# RECORDS SUPPLIED start

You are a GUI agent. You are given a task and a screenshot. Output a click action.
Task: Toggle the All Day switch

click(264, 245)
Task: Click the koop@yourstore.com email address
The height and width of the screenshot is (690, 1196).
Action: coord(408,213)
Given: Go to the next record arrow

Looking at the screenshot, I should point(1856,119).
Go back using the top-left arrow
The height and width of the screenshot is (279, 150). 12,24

# RECORDS SUPPLIED end
# RECORDS SUPPLIED start

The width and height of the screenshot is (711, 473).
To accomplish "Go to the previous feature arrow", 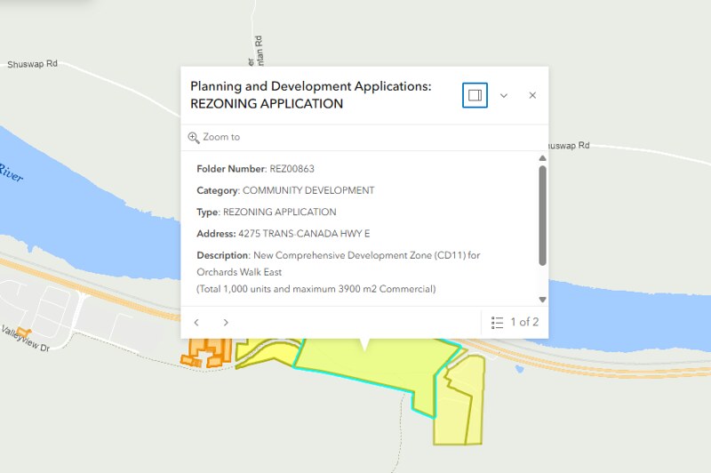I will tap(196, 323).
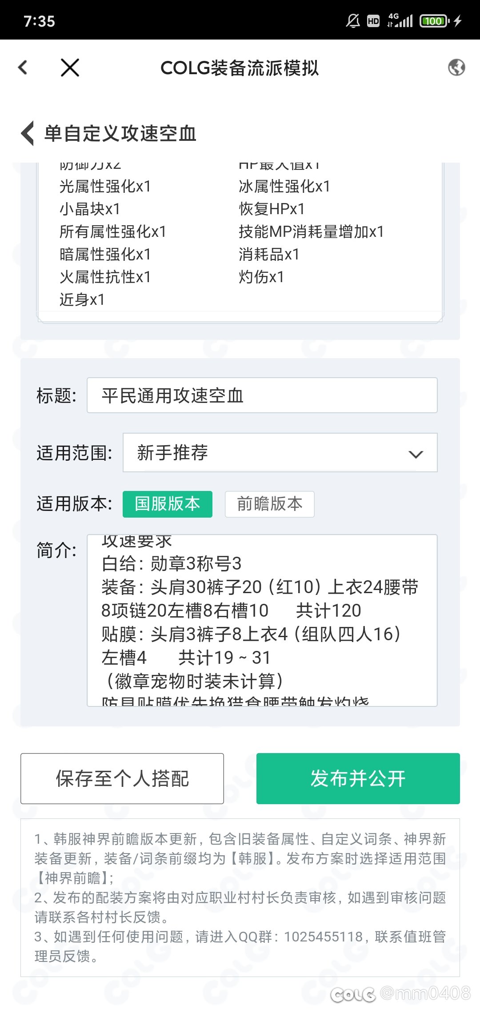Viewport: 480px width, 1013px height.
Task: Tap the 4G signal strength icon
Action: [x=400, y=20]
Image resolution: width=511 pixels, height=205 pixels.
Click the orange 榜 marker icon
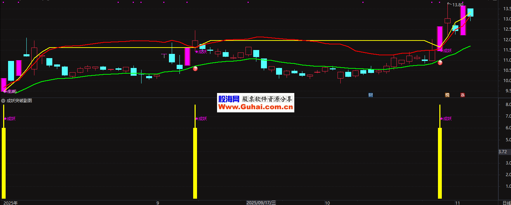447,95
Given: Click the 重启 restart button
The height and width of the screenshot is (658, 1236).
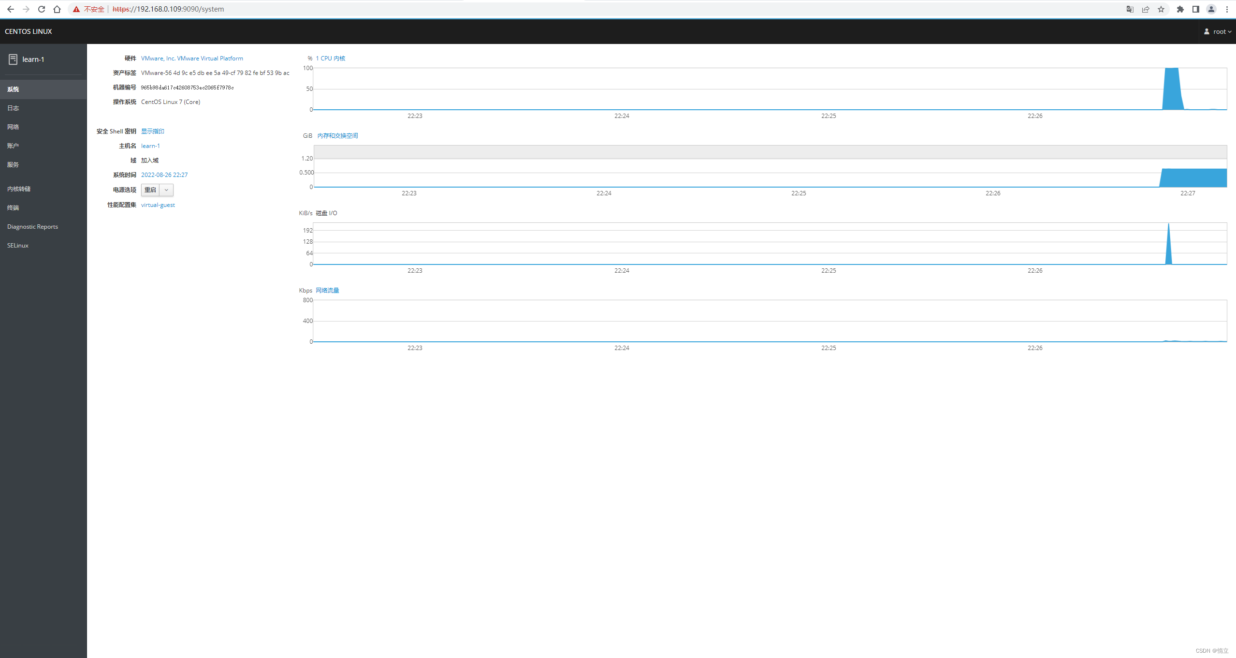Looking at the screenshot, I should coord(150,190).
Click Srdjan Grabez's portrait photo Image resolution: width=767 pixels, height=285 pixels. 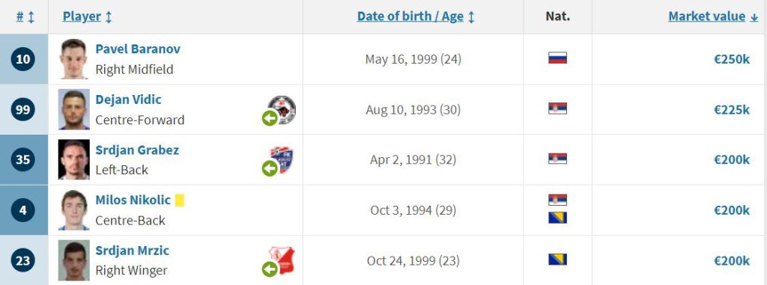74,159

# RECORDS SUPPLIED end

PROBLEM TO WORK ON
Copy the records exactly as they appear, from the line with "Given: Go to the next record arrow" up to and including the line with "The height and width of the screenshot is (279, 150).".

RESULT BELOW
Given: Go to the next record arrow

Looking at the screenshot, I should point(1856,119).
Go back using the top-left arrow
The height and width of the screenshot is (279, 150). 12,24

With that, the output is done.